In addition, Chinese Sherpas will not eat raw meat and refrain from eating fish, poultry, or dog, all of which are common in other parts of China. Corn is often made into corn mush for eating or brewed into corn wine, and a variety of potato dishes are common, most often boiled and spiced. Chili and fennel are spices that can be found in a number of Sherpa dishes. Also like Tibetans, Sherpas commonly drink barley wine or buttered tea, often mixed with barley tsampa. Together with these meats and starches, the Sherpa diet is rounded out with dairy staples like yogurt, milk, butter, and sometimes cheese.

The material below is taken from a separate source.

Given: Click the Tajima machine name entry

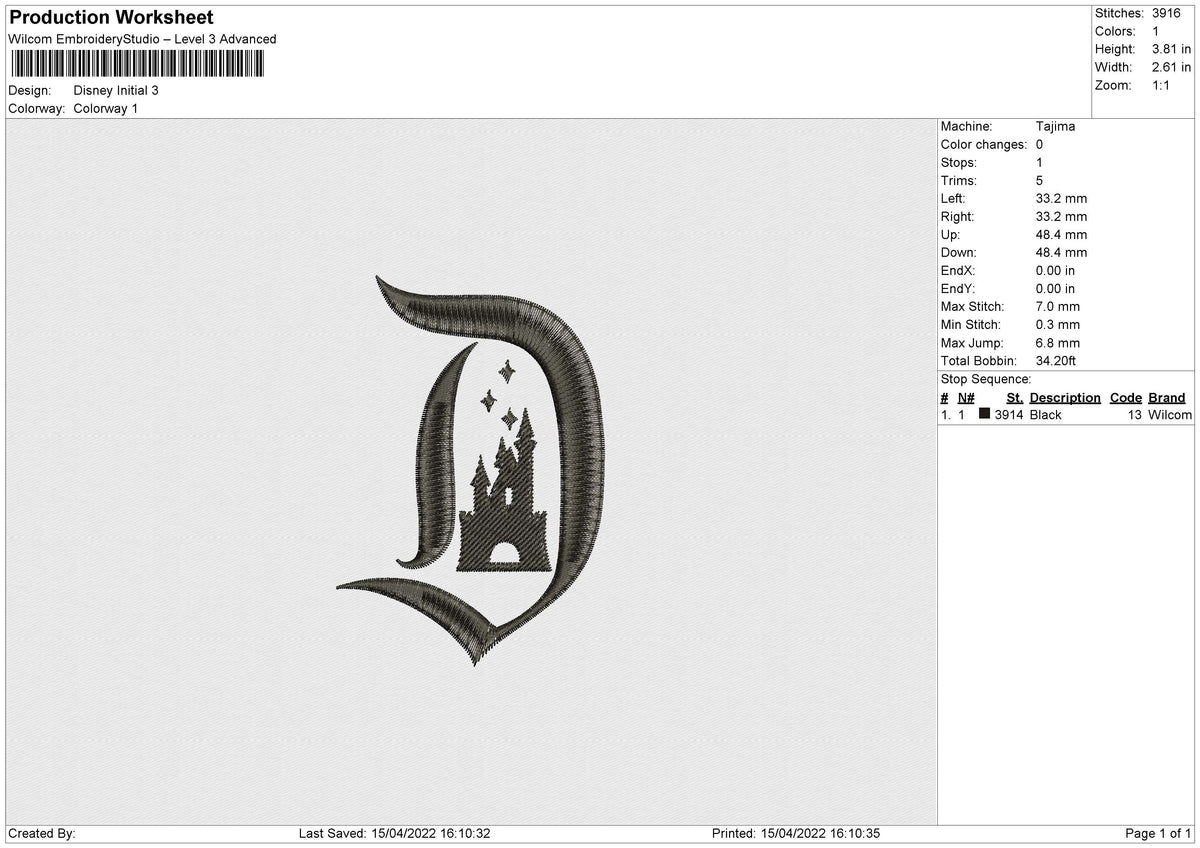Looking at the screenshot, I should 1056,126.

Many unique marriage customs have arisen in the small Sherpa community, though the marriage practices of Sherpas are rarely seen by outsiders. Contrary to the prevailing monogamous norms of the rest of China, polyandry is permissable in Sherpa culture - it is not uncommon for two Sherpa men to marry the same woman. Sherpas will not, however, allow two people with the same family name to marry.

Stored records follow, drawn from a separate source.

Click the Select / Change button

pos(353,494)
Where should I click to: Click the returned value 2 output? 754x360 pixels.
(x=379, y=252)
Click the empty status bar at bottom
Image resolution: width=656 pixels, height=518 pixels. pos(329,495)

Not only that, a girl as young as fourteen years old and a boy only two years her senior have the freedom to live together before marriage, a practice traditionally unacceptable in China, and trial marriages are not uncommon, with a formal marriage usually coming only after a baby is born, a scenario that would bring much shame and scorn from the community other places in China. If marital disputes arise among married couples, the situation is addressed by consultation with village leaders or family heads. Overall, the Sherpas marriage process may last as long as several years, and once they do get married it is easy for them to separate again, leading to a high divorce rate among the Sherpas.
Though the pockets of Sherpa culture in China's far western regions exhibit many similar characteristics to their Himalayan neighbors, there is also plenty that sets them apart. When you travel through western China, be sure to ask your guide if there are any Sherpa communities along your route and keep an eye out for these unique mountain people!